Montreal Canadiens' star defenceman P.K. Subban is spending his summer learning to get faster and more agile from a new trainer - former track and field star Ben Johnson.
Subban, 26, has been working out with Johnson for the past month at a track and field complex in Toronto. Johnson said in an interview that he began working with Subban after he was contacted by one of Subban’s family members.
"We started working together three times a week, but we’ve gone down to two a week,” Johnson told TSN. “I don’t want to overload his muscles. He’s doing strength and acceleration and some agility. He’s going to be even better, even faster next year.”
Johnson declined to say how much Subban is paying him. The former sprinter, who has mostly disappeared from the public eye in recent years, said he has worked with other pro athletes as a trainer including former Florida Panthers forward Anthony Stewart.
Subban, a two-time NHL first team all-star, declined to be interviewed about his training. His agent, Don Meehan, confirmed the working relationship to TSN.
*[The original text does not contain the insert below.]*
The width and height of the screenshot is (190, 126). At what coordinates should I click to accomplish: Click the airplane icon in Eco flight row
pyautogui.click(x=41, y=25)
"As you know, P.K. has no problem being in front of the camera, but I think he's worried about protecting Johnson [from media scrutiny]," Meehan said. "I didn't even know they were working together until you told me."
Most of the training with Subban takes place on the track, Johnson said.
“Running is a fundamental,” Johnson said. "If you can’t run, you can’t play the game, even if it’s on the ice.”
Johnson won the gold medal for Canada in the 100 metres at the 1988 Olympics in Seoul, but was later stripped of the medal after testing positive for steroids. In 1991, after Johnson’s suspension finished, he attempted a track comeback but never regained his form, failing to qualify for the 100-metre final at the Barcelona Olympics.
Two years later, in 1993, Johnson won the 50 metres at a track meet in France. He completed the race in 5.65 seconds, 0.04 seconds off the world record. Johnson tested positive for excess testosterone, and was banned for life by the International Amateur Athletics Federation (IAAF), prompting then-Canadian amateur sports minister Pierre Cadieux to call Johnson a national disgrace.
Thanks to technical errors when he was assessed his lifetime ban, Johnson again returned to the track in 1999 and ran 11.0 seconds in the 100-metres. Later that year he failed a drug test, testing positive for a diuretic that can be used to hide the presence of other performance-enhancing drugs.